## BEGIN DATASET RECORDS

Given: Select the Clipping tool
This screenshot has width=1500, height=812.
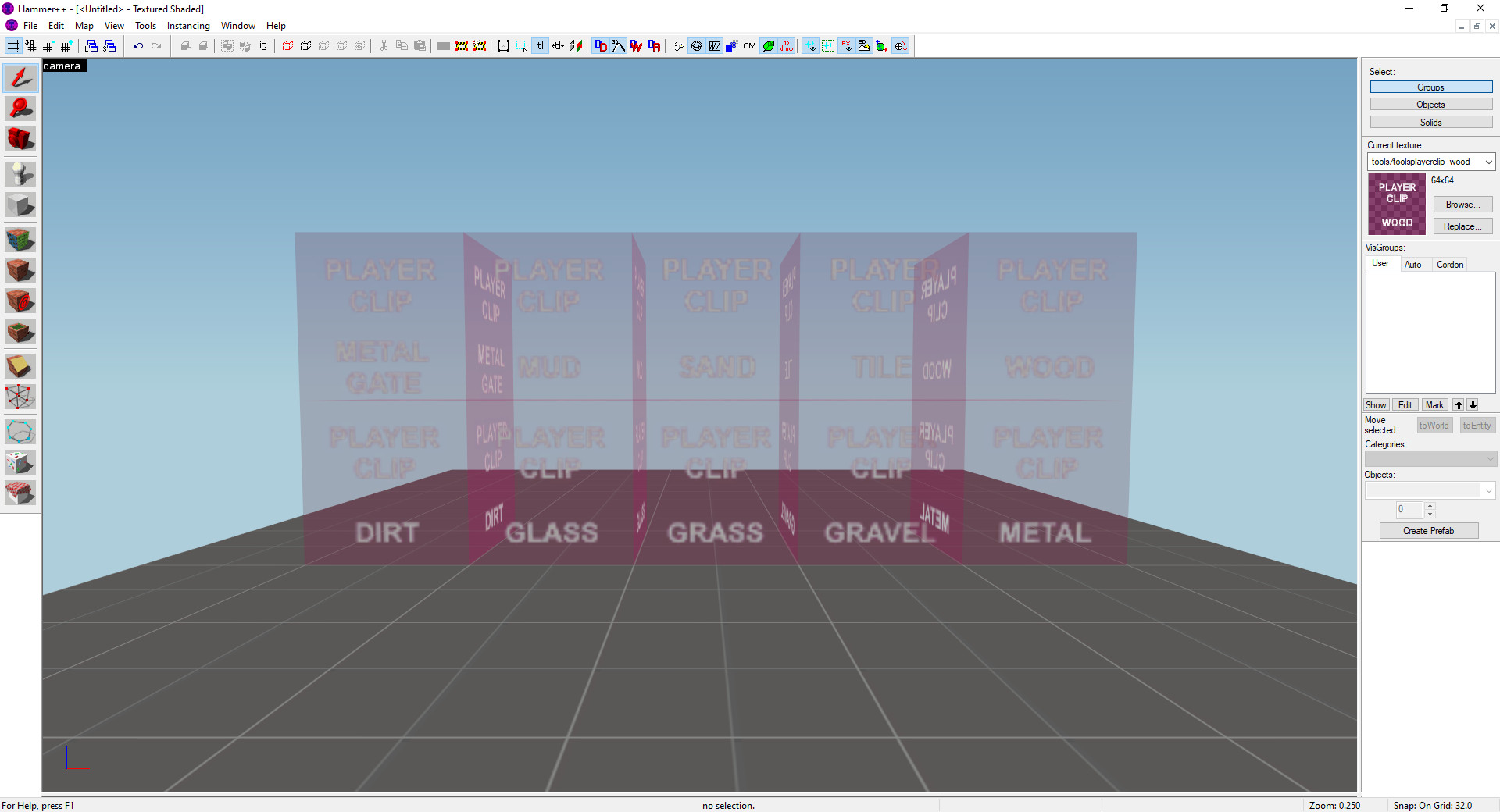Looking at the screenshot, I should (20, 365).
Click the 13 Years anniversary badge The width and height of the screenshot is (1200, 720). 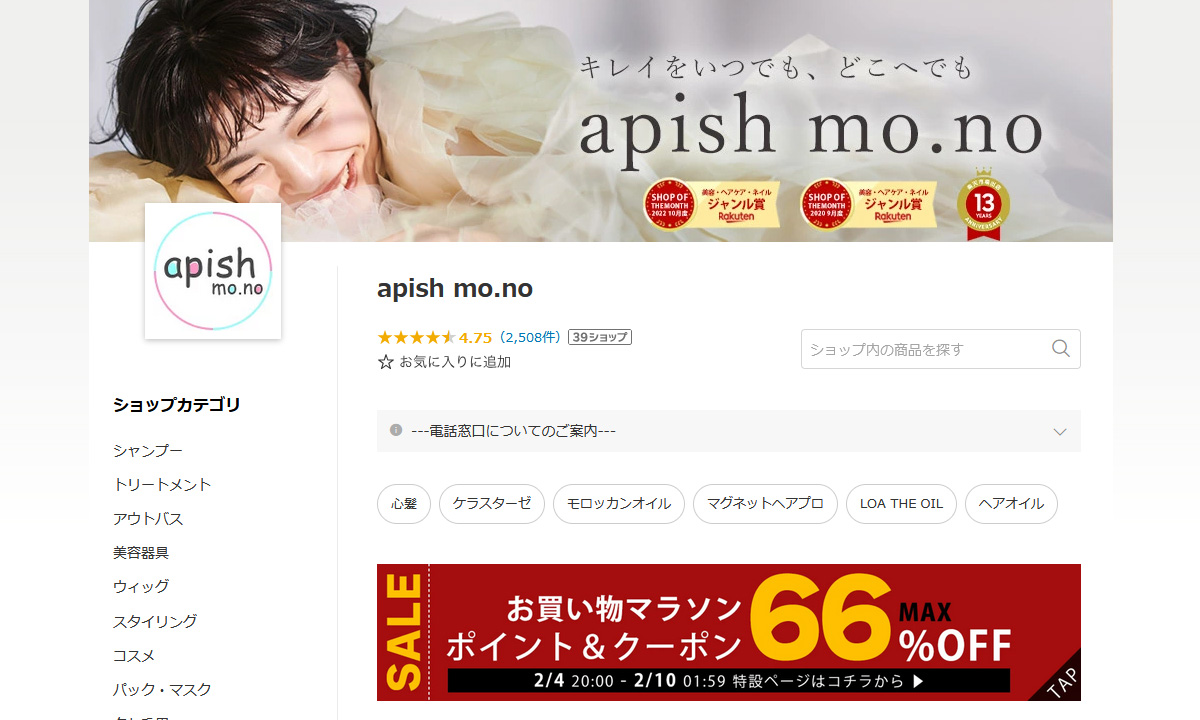983,205
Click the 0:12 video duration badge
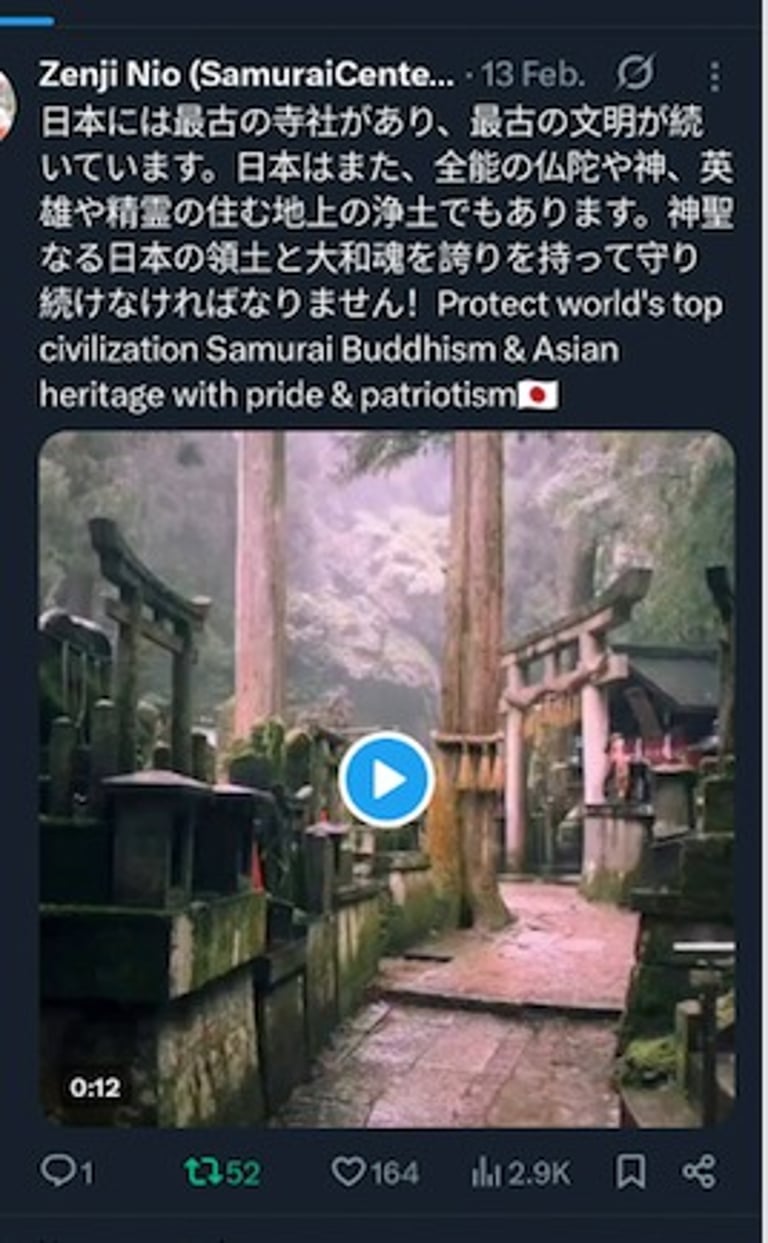The width and height of the screenshot is (768, 1243). (95, 1088)
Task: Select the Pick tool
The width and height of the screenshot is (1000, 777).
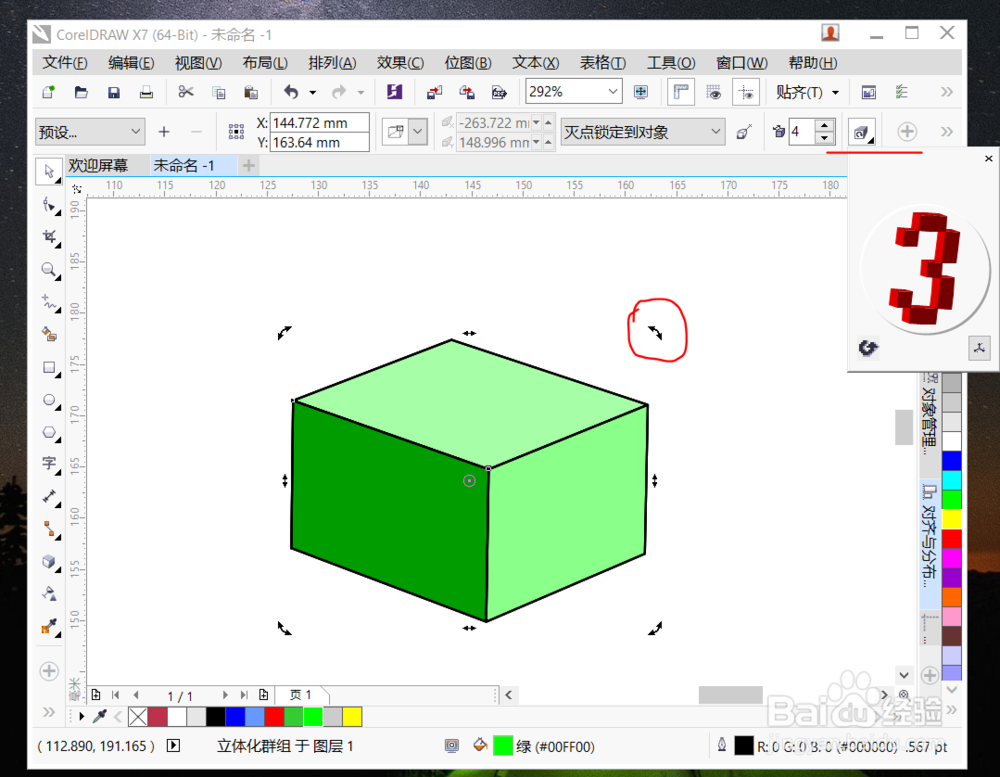Action: 48,170
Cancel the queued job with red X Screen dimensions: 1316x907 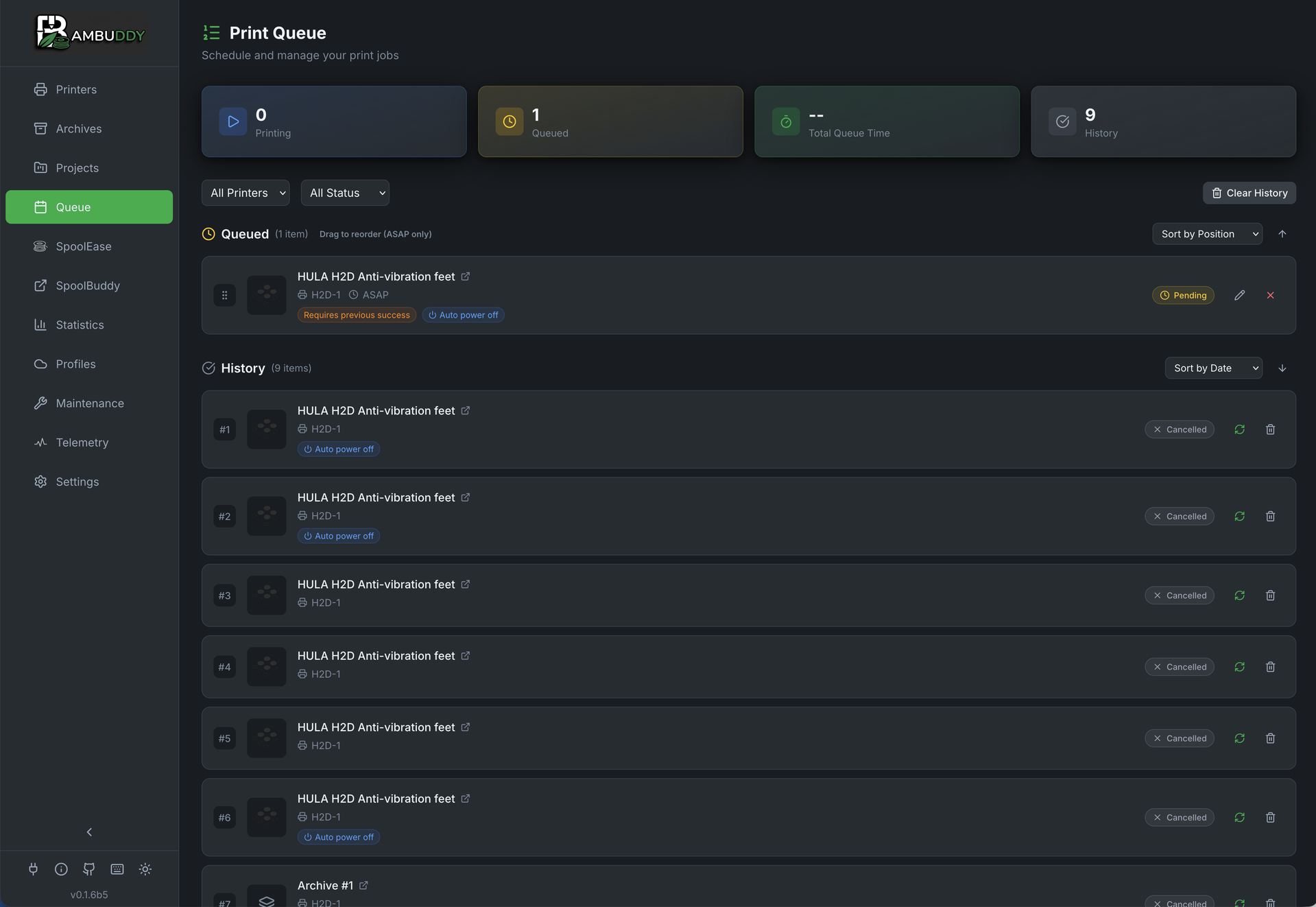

## END DATASET RECORDS

▶ [INSTRUCTION] Copy the records word for word, from the line containing "Click the 0:12 video duration badge" down to the end of the records, and omit the pictures.

▶ [EXERCISE RESULT]
Click the 0:12 video duration badge
The width and height of the screenshot is (768, 1243). (95, 1088)
Task: Select the Pick tool
The width and height of the screenshot is (1000, 777).
Action: 48,170
Cancel the queued job with red X Screen dimensions: 1316x907 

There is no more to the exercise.